The couple is also active in MDA fundraising events. Rick says he’s the adult poster boy for MDA. Pictured is Rick at Stride & Ride for MDA in January of 2008. The entire Rose family was asked to appear on television this past Labor Day to present a check to MDA from that event. Also pictured are Rick and Josie.
ALS is an expensive disease. Is there a cheap one? For some, it can be devastating. People can’t work. They lose their homes and cannot pay medical bills, especially the $1,500 per month prescription for Riluzole, the only FDA approved drug to treat ALS according to the Roses and The ALS Association. Rick and Josie are very fortunate financially. Rick used a computer and telephone to perform his job as a marketing manager for the Burlington Northern Santa Fe Railroad. When his employer learned of his illness, his office was immediately equipped with voice activated software. He went on short-term disability in January 2009, for which his employer paid him full salary. He retired the following August. Rick has a pension, RR Retirement, and his medicine is provided by the VA. The VA and MDA loan him all the medical equipment he needs. The VA paid for genetic testing. Fortunately for his children, Rick’s ALS is sporadic. The VA will also provide any other medical testing or service needed, if done at their facility. Rick and Josie already have a Hoyer lift to use if Rick becomes unable to move at all, in which case Josie will not be able to lift him. Rick and Josie have their house, their medical needs met, and no financial worries. They are the blessed ones.

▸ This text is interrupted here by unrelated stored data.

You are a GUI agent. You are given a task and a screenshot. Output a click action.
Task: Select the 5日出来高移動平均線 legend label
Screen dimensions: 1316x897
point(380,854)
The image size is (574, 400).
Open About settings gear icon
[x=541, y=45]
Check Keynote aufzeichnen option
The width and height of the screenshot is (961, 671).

What does the future hold for Rick and Josie? The ALS Association reports that the average life-span of a patient is three to five years. Many live ten years. Some can live twenty years and, in some rare cases, the ALS reverses. There is hope. Rick and Josie hold on to that hope. They are blessed to have the love and companionship of each other, to have four fabulous children who are close to them and to each other, to have no financial worries, and to have unwavering faith and hope. Rick wants to see all his children married and some grandchildren. Josie wants Rick to enjoy retirement with her. “I got plans,” repeats Josie. “I’m not ready to go anywhere,” declares Rick. “I got too much to live for. I have a wonderful life and a wonderful family. Am I afraid to die? No. Am I ready to die? Not yet.”